#### Task goal:
Print the listing below exactly.

::: Data records

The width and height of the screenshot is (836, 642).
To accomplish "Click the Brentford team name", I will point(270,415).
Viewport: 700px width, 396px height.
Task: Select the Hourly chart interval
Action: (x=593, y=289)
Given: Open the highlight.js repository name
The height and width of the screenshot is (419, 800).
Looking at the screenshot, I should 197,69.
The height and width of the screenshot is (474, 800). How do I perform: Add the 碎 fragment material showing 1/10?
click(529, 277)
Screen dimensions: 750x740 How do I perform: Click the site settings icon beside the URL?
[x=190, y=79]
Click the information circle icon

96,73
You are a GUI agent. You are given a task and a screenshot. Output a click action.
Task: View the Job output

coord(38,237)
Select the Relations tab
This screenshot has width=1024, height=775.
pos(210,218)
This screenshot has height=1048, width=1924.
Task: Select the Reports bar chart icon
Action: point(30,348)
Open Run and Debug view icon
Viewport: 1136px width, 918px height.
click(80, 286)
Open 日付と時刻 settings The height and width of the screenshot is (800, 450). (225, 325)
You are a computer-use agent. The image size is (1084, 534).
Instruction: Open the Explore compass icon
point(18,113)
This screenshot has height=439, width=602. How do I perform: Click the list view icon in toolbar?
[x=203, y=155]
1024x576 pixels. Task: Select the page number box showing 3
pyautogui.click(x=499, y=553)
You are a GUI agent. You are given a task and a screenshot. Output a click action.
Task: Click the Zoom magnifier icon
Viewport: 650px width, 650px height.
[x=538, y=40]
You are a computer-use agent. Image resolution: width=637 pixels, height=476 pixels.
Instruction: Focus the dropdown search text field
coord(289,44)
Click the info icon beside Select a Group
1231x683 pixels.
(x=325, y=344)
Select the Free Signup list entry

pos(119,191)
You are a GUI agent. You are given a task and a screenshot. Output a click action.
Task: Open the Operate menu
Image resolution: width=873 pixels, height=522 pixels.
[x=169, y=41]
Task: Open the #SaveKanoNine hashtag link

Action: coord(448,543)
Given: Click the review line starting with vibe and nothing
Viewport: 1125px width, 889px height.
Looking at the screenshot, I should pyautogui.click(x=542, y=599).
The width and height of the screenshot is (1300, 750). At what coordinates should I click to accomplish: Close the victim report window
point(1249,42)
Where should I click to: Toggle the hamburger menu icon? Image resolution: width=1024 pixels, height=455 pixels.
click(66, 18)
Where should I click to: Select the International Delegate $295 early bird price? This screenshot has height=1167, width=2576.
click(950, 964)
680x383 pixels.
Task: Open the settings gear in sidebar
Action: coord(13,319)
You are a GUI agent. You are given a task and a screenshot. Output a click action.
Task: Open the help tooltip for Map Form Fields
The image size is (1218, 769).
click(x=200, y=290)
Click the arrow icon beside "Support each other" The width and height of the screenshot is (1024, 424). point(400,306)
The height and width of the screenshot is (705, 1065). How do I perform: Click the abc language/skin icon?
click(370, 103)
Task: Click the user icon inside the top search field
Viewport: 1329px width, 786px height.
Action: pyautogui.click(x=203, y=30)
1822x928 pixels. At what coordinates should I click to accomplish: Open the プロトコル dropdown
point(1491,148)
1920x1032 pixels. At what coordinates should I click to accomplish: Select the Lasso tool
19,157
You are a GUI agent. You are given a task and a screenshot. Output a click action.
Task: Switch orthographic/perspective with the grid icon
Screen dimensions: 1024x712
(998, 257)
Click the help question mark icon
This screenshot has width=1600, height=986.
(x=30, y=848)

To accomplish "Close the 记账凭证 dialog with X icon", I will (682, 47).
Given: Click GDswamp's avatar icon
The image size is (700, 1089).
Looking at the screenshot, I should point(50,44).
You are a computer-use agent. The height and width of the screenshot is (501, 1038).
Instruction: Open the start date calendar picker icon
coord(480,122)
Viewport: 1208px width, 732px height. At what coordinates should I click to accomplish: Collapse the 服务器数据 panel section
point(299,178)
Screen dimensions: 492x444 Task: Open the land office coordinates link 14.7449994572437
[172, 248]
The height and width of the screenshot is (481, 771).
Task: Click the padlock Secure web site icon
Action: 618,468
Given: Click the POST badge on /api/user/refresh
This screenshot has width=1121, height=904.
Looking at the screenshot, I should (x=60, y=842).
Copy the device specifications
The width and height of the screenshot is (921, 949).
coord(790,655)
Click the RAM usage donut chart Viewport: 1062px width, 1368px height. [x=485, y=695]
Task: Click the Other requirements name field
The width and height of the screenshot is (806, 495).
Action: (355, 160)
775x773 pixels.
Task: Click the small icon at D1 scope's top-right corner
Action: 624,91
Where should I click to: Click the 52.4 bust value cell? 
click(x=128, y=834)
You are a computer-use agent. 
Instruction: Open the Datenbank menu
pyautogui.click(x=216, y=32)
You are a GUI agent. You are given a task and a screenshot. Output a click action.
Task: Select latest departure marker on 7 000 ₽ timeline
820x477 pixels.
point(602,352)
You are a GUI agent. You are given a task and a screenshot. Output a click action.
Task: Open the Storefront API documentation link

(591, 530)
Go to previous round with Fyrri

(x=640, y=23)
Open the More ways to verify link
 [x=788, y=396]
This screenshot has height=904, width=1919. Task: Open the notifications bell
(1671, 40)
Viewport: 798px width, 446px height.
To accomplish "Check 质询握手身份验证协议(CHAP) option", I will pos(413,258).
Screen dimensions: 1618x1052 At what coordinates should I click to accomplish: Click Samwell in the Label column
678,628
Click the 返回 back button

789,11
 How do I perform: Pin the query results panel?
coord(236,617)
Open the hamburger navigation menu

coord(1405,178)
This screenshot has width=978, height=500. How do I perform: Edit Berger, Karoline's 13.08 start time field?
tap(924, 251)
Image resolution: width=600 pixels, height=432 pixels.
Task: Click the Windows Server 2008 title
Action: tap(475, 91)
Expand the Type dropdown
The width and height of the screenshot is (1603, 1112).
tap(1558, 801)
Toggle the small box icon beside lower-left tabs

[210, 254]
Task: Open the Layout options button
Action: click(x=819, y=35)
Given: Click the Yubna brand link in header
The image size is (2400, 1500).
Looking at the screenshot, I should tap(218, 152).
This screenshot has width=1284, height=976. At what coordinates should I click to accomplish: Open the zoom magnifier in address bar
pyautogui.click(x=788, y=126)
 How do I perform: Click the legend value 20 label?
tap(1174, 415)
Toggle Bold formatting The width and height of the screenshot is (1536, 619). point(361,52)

::::::

#### Answer below:
The width and height of the screenshot is (836, 642).
To accomplish "Click the Brentford team name", I will point(270,415).
Viewport: 700px width, 396px height.
Task: Select the Hourly chart interval
Action: (x=593, y=289)
Given: Open the highlight.js repository name
The height and width of the screenshot is (419, 800).
Looking at the screenshot, I should 197,69.
The height and width of the screenshot is (474, 800). How do I perform: Add the 碎 fragment material showing 1/10?
click(529, 277)
Screen dimensions: 750x740 How do I perform: Click the site settings icon beside the URL?
[x=190, y=79]
Click the information circle icon

96,73
You are a GUI agent. You are given a task and a screenshot. Output a click action.
Task: View the Job output

coord(38,237)
Select the Relations tab
This screenshot has width=1024, height=775.
pos(210,218)
This screenshot has height=1048, width=1924.
Task: Select the Reports bar chart icon
Action: point(30,348)
Open Run and Debug view icon
Viewport: 1136px width, 918px height.
click(80, 286)
Open 日付と時刻 settings The height and width of the screenshot is (800, 450). (225, 325)
You are a computer-use agent. The image size is (1084, 534).
Instruction: Open the Explore compass icon
point(18,113)
This screenshot has height=439, width=602. How do I perform: Click the list view icon in toolbar?
[x=203, y=155]
1024x576 pixels. Task: Select the page number box showing 3
pyautogui.click(x=499, y=553)
You are a GUI agent. You are given a task and a screenshot. Output a click action.
Task: Click the Zoom magnifier icon
Viewport: 650px width, 650px height.
[x=538, y=40]
You are a computer-use agent. Image resolution: width=637 pixels, height=476 pixels.
Instruction: Focus the dropdown search text field
coord(289,44)
Click the info icon beside Select a Group
1231x683 pixels.
(x=325, y=344)
Select the Free Signup list entry

pos(119,191)
You are a GUI agent. You are given a task and a screenshot. Output a click action.
Task: Open the Operate menu
Image resolution: width=873 pixels, height=522 pixels.
[x=169, y=41]
Task: Open the #SaveKanoNine hashtag link

Action: coord(448,543)
Given: Click the review line starting with vibe and nothing
Viewport: 1125px width, 889px height.
Looking at the screenshot, I should pyautogui.click(x=542, y=599).
The width and height of the screenshot is (1300, 750). At what coordinates should I click to accomplish: Close the victim report window
point(1249,42)
Where should I click to: Toggle the hamburger menu icon? Image resolution: width=1024 pixels, height=455 pixels.
click(66, 18)
Where should I click to: Select the International Delegate $295 early bird price? This screenshot has height=1167, width=2576.
click(950, 964)
680x383 pixels.
Task: Open the settings gear in sidebar
Action: coord(13,319)
You are a GUI agent. You are given a task and a screenshot. Output a click action.
Task: Open the help tooltip for Map Form Fields
The image size is (1218, 769).
click(x=200, y=290)
Click the arrow icon beside "Support each other" The width and height of the screenshot is (1024, 424). point(400,306)
The height and width of the screenshot is (705, 1065). How do I perform: Click the abc language/skin icon?
click(370, 103)
Task: Click the user icon inside the top search field
Viewport: 1329px width, 786px height.
Action: pyautogui.click(x=203, y=30)
1822x928 pixels. At what coordinates should I click to accomplish: Open the プロトコル dropdown
point(1491,148)
1920x1032 pixels. At what coordinates should I click to accomplish: Select the Lasso tool
19,157
You are a GUI agent. You are given a task and a screenshot. Output a click action.
Task: Switch orthographic/perspective with the grid icon
Screen dimensions: 1024x712
(998, 257)
Click the help question mark icon
This screenshot has width=1600, height=986.
(x=30, y=848)

To accomplish "Close the 记账凭证 dialog with X icon", I will (682, 47).
Given: Click GDswamp's avatar icon
The image size is (700, 1089).
Looking at the screenshot, I should point(50,44).
You are a computer-use agent. The height and width of the screenshot is (501, 1038).
Instruction: Open the start date calendar picker icon
coord(480,122)
Viewport: 1208px width, 732px height. At what coordinates should I click to accomplish: Collapse the 服务器数据 panel section
point(299,178)
Screen dimensions: 492x444 Task: Open the land office coordinates link 14.7449994572437
[172, 248]
The height and width of the screenshot is (481, 771).
Task: Click the padlock Secure web site icon
Action: 618,468
Given: Click the POST badge on /api/user/refresh
This screenshot has width=1121, height=904.
Looking at the screenshot, I should (x=60, y=842).
Copy the device specifications
The width and height of the screenshot is (921, 949).
coord(790,655)
Click the RAM usage donut chart Viewport: 1062px width, 1368px height. [x=485, y=695]
Task: Click the Other requirements name field
The width and height of the screenshot is (806, 495).
Action: (355, 160)
775x773 pixels.
Task: Click the small icon at D1 scope's top-right corner
Action: 624,91
Where should I click to: Click the 52.4 bust value cell? 
click(x=128, y=834)
You are a computer-use agent. 
Instruction: Open the Datenbank menu
pyautogui.click(x=216, y=32)
You are a GUI agent. You are given a task and a screenshot. Output a click action.
Task: Select latest departure marker on 7 000 ₽ timeline
820x477 pixels.
point(602,352)
You are a GUI agent. You are given a task and a screenshot. Output a click action.
Task: Open the Storefront API documentation link

(591, 530)
Go to previous round with Fyrri

(x=640, y=23)
Open the More ways to verify link
 [x=788, y=396]
This screenshot has height=904, width=1919. Task: Open the notifications bell
(1671, 40)
Viewport: 798px width, 446px height.
To accomplish "Check 质询握手身份验证协议(CHAP) option", I will pos(413,258).
Screen dimensions: 1618x1052 At what coordinates should I click to accomplish: Click Samwell in the Label column
678,628
Click the 返回 back button

789,11
 How do I perform: Pin the query results panel?
coord(236,617)
Open the hamburger navigation menu

coord(1405,178)
This screenshot has width=978, height=500. How do I perform: Edit Berger, Karoline's 13.08 start time field?
tap(924, 251)
Image resolution: width=600 pixels, height=432 pixels.
Task: Click the Windows Server 2008 title
Action: tap(475, 91)
Expand the Type dropdown
The width and height of the screenshot is (1603, 1112).
tap(1558, 801)
Toggle the small box icon beside lower-left tabs

[210, 254]
Task: Open the Layout options button
Action: click(x=819, y=35)
Given: Click the Yubna brand link in header
The image size is (2400, 1500).
Looking at the screenshot, I should tap(218, 152).
This screenshot has width=1284, height=976. At what coordinates should I click to accomplish: Open the zoom magnifier in address bar
pyautogui.click(x=788, y=126)
 How do I perform: Click the legend value 20 label?
tap(1174, 415)
Toggle Bold formatting The width and height of the screenshot is (1536, 619). point(361,52)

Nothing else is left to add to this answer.